A processo anche il dipendente Enav Vincenzo Bruno Scalzo, il dirigente regionale Giuseppe Mancini, il funzionario della Provincia Floriano Siniscalco, l’allora vice sindaco di San Mango d’Aquino Pasquale Torquato, le dipendenti Sacal Sabina Mileto ed Ester Michienzi, la direttrice del centro per l’impiego di Lamezia Angelina Astorino, il maresciallo dei carabinieri Marcello Mendicino, l’ex direttore generale Pasquale Clericò, e Giuseppe Vincenzo Mancuso. Stralciata, per difetti di notifica, la posizione dell’imprenditore lametino Emanuele Ionà.
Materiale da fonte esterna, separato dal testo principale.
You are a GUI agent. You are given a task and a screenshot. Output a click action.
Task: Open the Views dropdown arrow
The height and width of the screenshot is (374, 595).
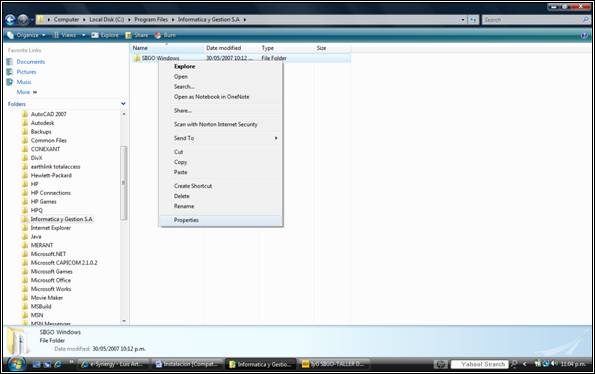pos(84,35)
Gli imputati sono accusati, a vario titolo, di corruzione, peculato, falso, abuso d’ufficio e concussione. Sono stati prosciolti Ferdinando Saracco e Luigi Silipo. Il processo proseguirà domani per i tre imputati che hanno scelto il rito abbreviato, l’ex sindaco di Lamezia Paolo Mascaro, il dipendente Sacal Francesco Buffone e l’imprenditore catanzarese Giuseppe Gatto in qualità di consigliere di amministrazione.

Al centro dell’inchiesta condotta dalla Guardia di finanza e della Polizia di frontiera presunte irregolarità nella gestione delle assunzioni con un’applicazione irregolare del progetto “Garanzia giovani”, finanziato con fondi pubblici.